İşte Cuma akşamı yapılan açıklamanın ardından kafalarda oluşan soru işaretleri:
1) NEDEN BU KADAR ZARAR?
Yılın ilk altı ayında THY’nin satış gelirleri yüzde 10 artışla 13,5 milyar lira olurken, şirket söz konusu dönemde 1,9 milyar lira zarar yazdı.
Turist sayısındaki düşüş ve artan rekabet ortamının yanı sıra kur zararının da ikinci çeyrekte THY bilançosunu baskılayacağı zaten düşünülüyordu. Bloomberg anketine göre, analistler zararın 628 milyon lira seviyesinde gerçekleşmesini bekliyordu. Geçen yıl ikinci çeyrekte 661 milyon lira net kâr elde eden şirket de bu yıl 656 milyon lira zarar yazsa da genel olarak beklentiler dahilinde kayıp açıkladı.
THY’nin ilk yarı performansında etkili olan en önemli unsur ise turizmdeki düşüş oldu.
Türkiye’ye gelen yabancı ziyaretçi sayısı Haziran ayında geçen yılın aynı ayına göre yüzde 40,86 azalarak 1994’te yayınlanmaya başladığından bu yana sert düşüşü kaydetmişti. Yılın ilk yarısında Türkiye’ye gelen yabancı ziyaretçi sayısı ise yüzde 27,9 azalmıştı.
Ziraat Yatırım analistleri, “Türkiye’nin güneydoğusunda oluşan istikrarsız jeopolitik ortam, devam eden terör olayları ve artan güvenlik kaygısı nedeniyle havayolu yolcu trafiği olumsuz etkilendi. Yüzde 15’e yakın kapasite artışının gerçekleştirildiği bir dönemde zayıf seyreden trafik, doluluk oranlarının gerilemesine ve birim gelirlerin baskılanmasına neden oldu” dedi.
Deutsche Bank ise raporunda güvenlik endişelerine ek olarak kapasite artırımlarının, yüksek rekabetin ve düşük petrol fiyatlarının bilet fiyatlarına yansımasının da düşüşte etkili olduğunu belirtti.
Çift yönlü etki
Analistlere göre, yüksek zararda hem gelirdeki düşüşün hem de maliyetlerdeki artışın büyük etkisi oldu.
Ziraat Yatırım analistleri tarafından yayınlanan notta, şirketin satış gelirlerinin Avrupa ve Orta Doğu gelirlerindeki düşüşler sebebiyle bir önceki yılın aynı çeyreğine göre sadece yüzde 3,4 artış kaydettiğine dikkat çekildi.
Renaissance Capital analisti Amine Wafy ise en büyük kazanç kayıplarının Amerika ve Orta Doğu uçuşlarında olduğunu belirterek, Türk Hava Yolları’nın bu coğrafyalarda büyümeye devam etme planları nedeniyle getirilerdeki baskısının sürmesini beklediklerinin altını çizdi.
Yatırım faaliyetlerinden elde edilen gelirler de geçen çeyrek ortalamalarının altında gerçekleşti.
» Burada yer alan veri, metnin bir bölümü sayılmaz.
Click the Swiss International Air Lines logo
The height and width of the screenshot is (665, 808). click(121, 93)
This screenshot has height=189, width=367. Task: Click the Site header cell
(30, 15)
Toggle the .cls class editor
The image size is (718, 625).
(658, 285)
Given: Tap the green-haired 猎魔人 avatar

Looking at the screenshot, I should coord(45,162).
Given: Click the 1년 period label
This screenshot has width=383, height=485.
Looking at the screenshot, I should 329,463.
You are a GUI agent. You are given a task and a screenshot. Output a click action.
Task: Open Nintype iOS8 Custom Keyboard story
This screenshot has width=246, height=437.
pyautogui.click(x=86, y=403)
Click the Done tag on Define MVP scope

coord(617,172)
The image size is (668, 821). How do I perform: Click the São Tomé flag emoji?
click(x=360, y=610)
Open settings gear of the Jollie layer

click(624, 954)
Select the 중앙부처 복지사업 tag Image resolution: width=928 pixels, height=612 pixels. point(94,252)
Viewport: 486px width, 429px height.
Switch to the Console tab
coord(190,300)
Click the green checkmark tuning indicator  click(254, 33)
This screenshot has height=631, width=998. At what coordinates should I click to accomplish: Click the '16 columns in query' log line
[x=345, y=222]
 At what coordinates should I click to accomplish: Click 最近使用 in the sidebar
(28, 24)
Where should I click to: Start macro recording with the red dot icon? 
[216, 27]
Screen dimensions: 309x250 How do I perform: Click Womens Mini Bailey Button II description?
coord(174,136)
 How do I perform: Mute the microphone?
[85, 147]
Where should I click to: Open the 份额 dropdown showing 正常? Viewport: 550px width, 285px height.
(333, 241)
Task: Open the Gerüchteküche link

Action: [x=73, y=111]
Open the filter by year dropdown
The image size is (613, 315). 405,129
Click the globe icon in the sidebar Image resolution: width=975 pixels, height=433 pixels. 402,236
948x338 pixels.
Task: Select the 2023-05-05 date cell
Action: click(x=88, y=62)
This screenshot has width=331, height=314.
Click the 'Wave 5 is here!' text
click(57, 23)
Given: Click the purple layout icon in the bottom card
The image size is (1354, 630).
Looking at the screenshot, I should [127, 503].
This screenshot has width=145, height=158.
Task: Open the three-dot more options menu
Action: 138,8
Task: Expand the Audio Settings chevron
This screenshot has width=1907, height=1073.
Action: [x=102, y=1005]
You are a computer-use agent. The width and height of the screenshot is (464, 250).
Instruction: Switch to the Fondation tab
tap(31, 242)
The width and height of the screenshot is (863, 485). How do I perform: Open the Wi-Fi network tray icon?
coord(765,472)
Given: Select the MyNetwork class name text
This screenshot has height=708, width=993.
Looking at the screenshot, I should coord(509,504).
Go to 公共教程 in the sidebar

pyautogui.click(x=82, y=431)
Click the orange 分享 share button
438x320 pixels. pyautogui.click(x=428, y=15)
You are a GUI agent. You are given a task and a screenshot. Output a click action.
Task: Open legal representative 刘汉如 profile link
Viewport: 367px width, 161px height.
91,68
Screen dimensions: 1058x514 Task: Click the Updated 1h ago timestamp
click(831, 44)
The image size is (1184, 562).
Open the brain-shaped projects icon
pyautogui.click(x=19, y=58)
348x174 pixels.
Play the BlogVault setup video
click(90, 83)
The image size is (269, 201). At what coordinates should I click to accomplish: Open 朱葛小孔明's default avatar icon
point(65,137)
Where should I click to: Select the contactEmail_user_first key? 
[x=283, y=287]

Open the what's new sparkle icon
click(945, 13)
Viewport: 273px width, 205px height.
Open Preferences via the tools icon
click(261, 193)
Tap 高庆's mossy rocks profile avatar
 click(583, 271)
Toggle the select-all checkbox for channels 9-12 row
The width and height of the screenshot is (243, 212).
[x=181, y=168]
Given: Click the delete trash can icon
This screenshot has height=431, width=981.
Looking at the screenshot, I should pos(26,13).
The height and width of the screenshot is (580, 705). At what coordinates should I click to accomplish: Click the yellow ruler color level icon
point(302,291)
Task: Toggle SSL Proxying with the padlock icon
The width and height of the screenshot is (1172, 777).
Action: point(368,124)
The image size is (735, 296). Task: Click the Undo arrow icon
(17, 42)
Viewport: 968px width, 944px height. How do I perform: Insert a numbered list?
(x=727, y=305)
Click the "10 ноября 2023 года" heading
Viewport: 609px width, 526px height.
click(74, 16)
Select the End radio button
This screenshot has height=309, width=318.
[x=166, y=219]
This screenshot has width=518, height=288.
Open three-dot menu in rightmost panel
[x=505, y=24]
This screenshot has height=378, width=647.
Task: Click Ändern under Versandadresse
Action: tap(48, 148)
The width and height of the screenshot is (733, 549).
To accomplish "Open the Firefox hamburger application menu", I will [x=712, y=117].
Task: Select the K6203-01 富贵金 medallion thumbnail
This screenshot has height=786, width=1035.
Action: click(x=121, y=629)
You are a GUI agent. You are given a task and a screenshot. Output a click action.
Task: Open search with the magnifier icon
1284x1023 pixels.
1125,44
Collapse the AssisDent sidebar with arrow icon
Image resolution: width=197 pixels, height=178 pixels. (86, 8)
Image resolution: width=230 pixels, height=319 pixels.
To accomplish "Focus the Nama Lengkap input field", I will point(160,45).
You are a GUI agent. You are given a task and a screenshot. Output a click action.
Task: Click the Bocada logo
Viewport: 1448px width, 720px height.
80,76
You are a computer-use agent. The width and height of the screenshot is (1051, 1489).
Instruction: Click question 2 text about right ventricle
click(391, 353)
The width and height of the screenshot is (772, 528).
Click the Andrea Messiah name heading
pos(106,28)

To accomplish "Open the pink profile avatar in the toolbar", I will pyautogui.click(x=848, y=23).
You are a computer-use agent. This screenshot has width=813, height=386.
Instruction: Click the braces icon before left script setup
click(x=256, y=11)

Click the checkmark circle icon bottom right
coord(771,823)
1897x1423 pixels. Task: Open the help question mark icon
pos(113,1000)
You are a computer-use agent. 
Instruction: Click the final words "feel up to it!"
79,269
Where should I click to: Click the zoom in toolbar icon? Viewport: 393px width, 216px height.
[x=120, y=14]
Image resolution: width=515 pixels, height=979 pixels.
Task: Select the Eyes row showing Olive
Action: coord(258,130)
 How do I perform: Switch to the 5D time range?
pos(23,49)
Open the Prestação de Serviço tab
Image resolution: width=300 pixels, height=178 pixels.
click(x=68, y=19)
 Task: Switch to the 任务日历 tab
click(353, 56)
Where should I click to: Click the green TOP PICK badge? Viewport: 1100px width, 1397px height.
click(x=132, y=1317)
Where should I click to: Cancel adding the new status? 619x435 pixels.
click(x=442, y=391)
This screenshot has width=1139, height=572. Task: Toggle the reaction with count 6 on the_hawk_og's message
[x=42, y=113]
Finansman tarafında ise geçen senenin aynı döneminde kaydedilen net 268 milyon liralık gelirin aksine Japon yeni ve Euro açık pozisyonuna bağlı olarak 346 milyon gider kaydedildi. Deustche Bank analistleri de güçlü yenin net finansal harcamalar ve nakitdışı kur kayıplarını artırdığına dikkat çekti.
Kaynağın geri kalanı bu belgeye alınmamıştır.